I suggest a decalogue to strengthen marriage and the family, in order to lay the foundations for a correct promotion of the birth rate in Spain:
1. A new regulation of abortion, similar to the Polish law, whose implementation in 1993 brought about a decrease in abortions from more than 100,000 in the early 1980s to less than 1,000 in the mid-1990s. The Constitutional Court has ratified in a recent ruling that the conceived child is a member of the family. The world is strange to God if we are not receptive to the gift and transmission of life.
2. Repeal of the "express-divorce" law in order to create a consensus of both spouses and provide sufficient time for reflection on the assessment of the negative impact of divorce on children.
3. Creation of a public network of Family Orientation Centers, whose fundamental motivation will be to promote the family instead of dissolving it.
4. Offering a subject of preparation for family life in secondary education, capable of raising awareness of the social importance of the family and the birth rate, as well as counteracting the harmful effects of a widespread gender ideology.

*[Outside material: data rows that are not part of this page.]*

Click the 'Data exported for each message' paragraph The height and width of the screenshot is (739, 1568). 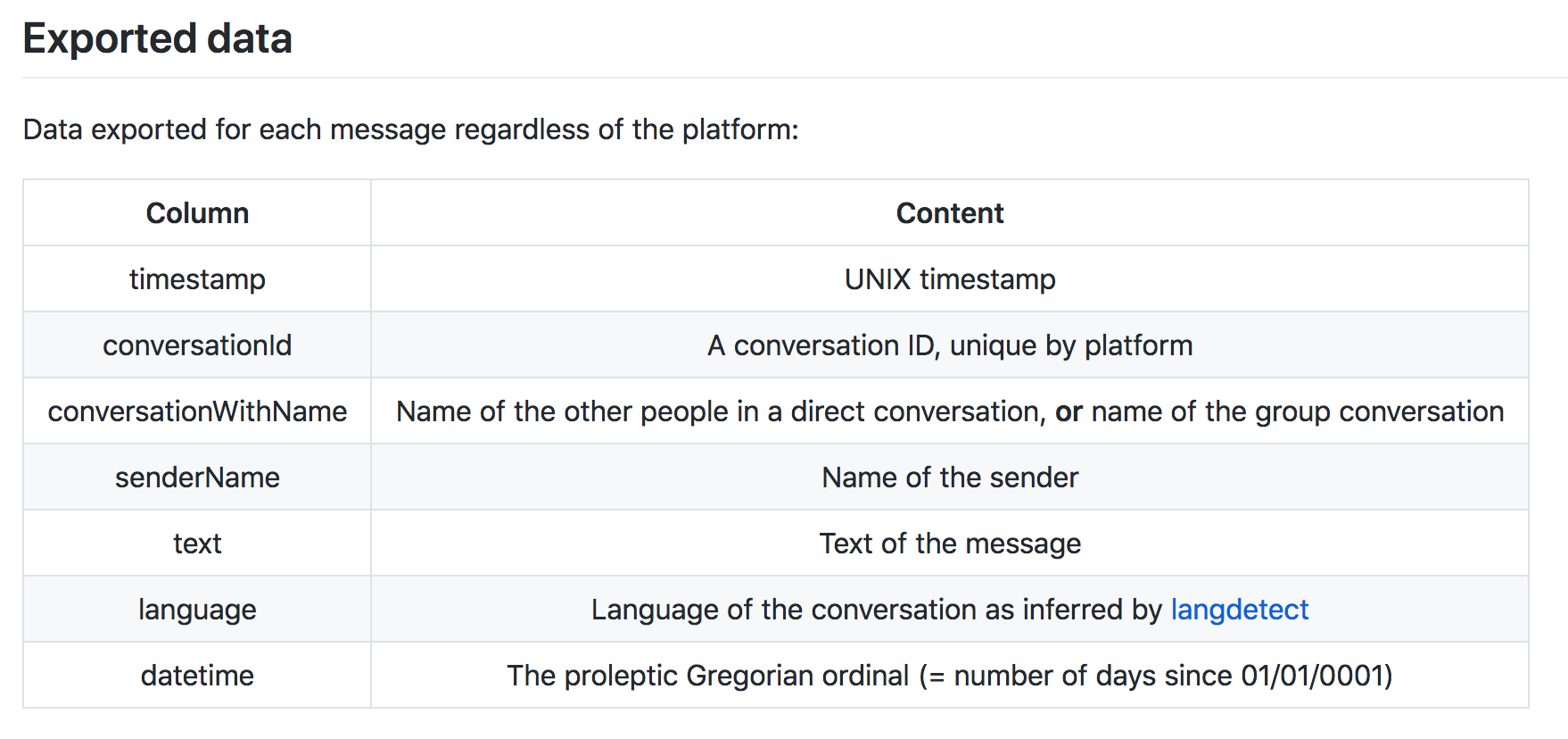pos(410,130)
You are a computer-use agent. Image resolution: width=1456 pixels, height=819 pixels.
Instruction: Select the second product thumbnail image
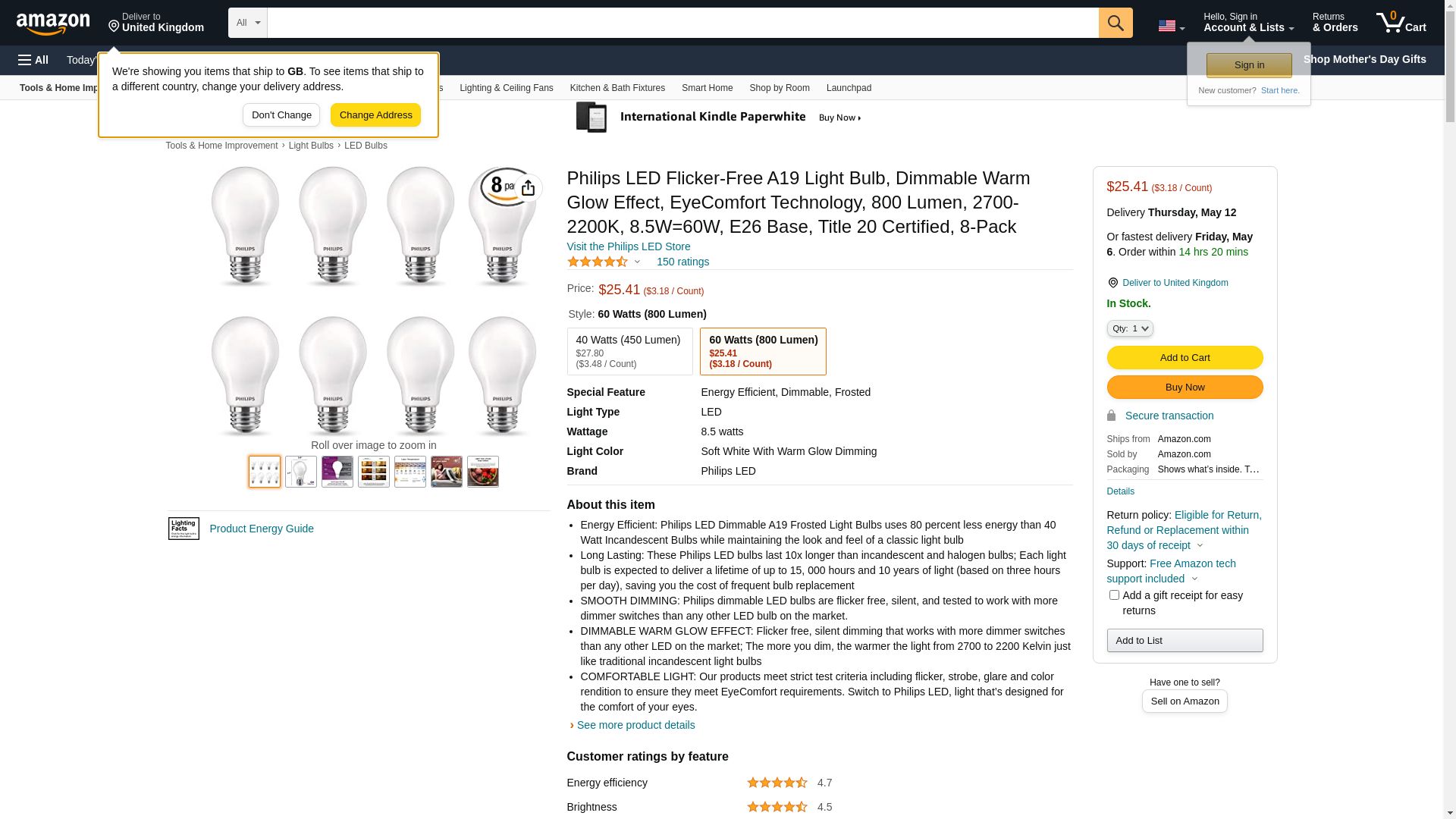point(301,472)
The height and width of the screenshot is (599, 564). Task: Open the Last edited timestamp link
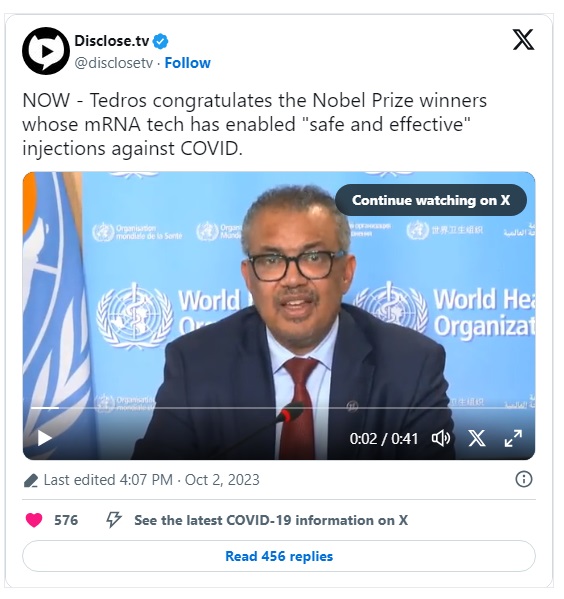click(x=151, y=480)
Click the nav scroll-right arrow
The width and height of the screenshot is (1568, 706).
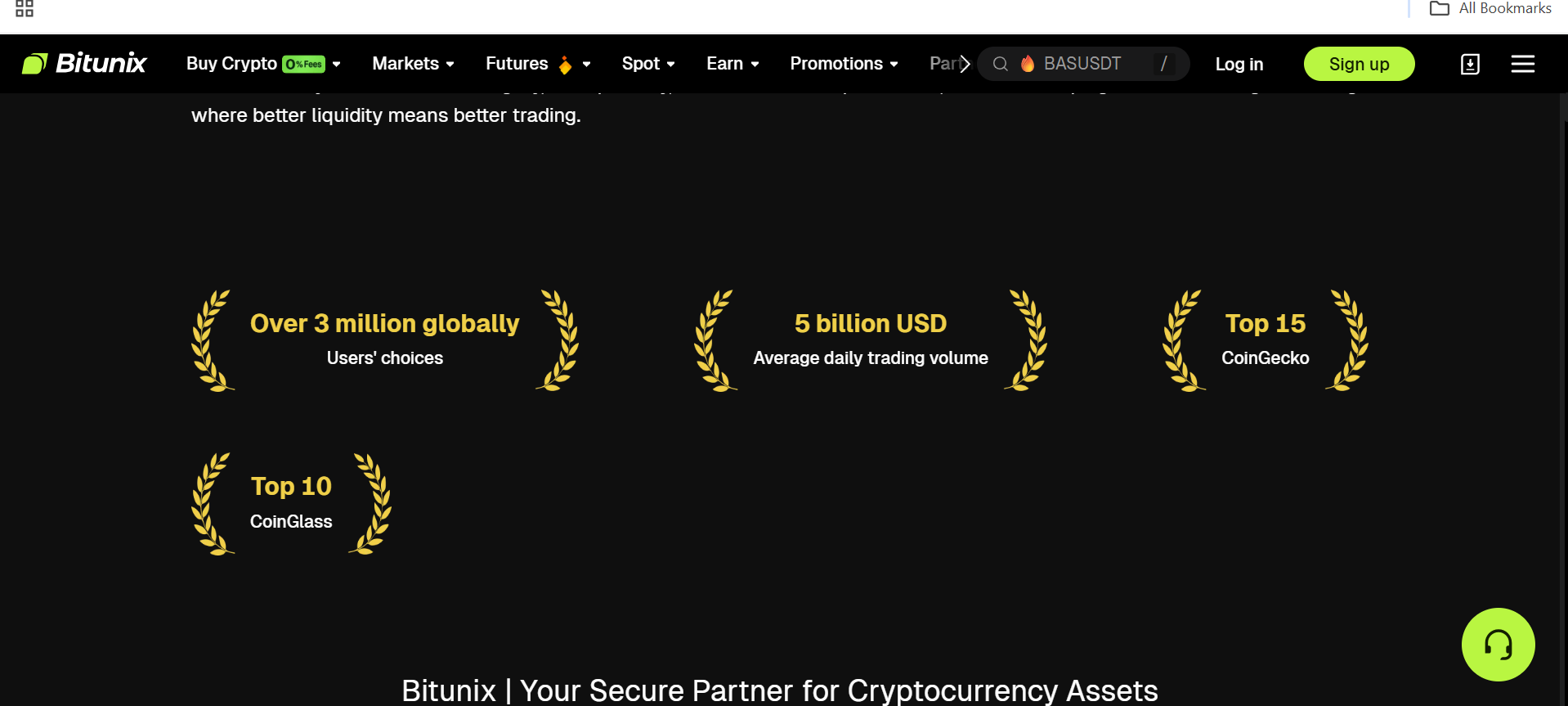pyautogui.click(x=965, y=64)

5. Creation of a Ministry of the Family that would make visible in an institutional way the state's commitment to the empowerment of the family. Ministries of this type exist in many European countries.
6. Implementation of corrective coefficients in the calculation of the contributory pension according to the principle "the more children, the more pension", a principle of justice insofar as parents provide society with future contributors.
7. Payment by the State, for a period of time to be determined, of the Social Security contribution for each child for women who stop working after becoming mothers.
8. Tax deduction of the cost of family caregivers, day care and other expenses associated with children, as well as the assumption by companies of flexible schedules according to the needs of workers with children.
9. Increase of personal income tax deductions for minor children and reduction of the Transfer Tax for families with minor children and of the Real Estate Tax for families with children.
10. Elaboration of a comprehensive plan to support the reconciliation of work and family life, as well as a comprehensive maternity assistance plan that includes financial and welfare assistance for pregnant women in distress.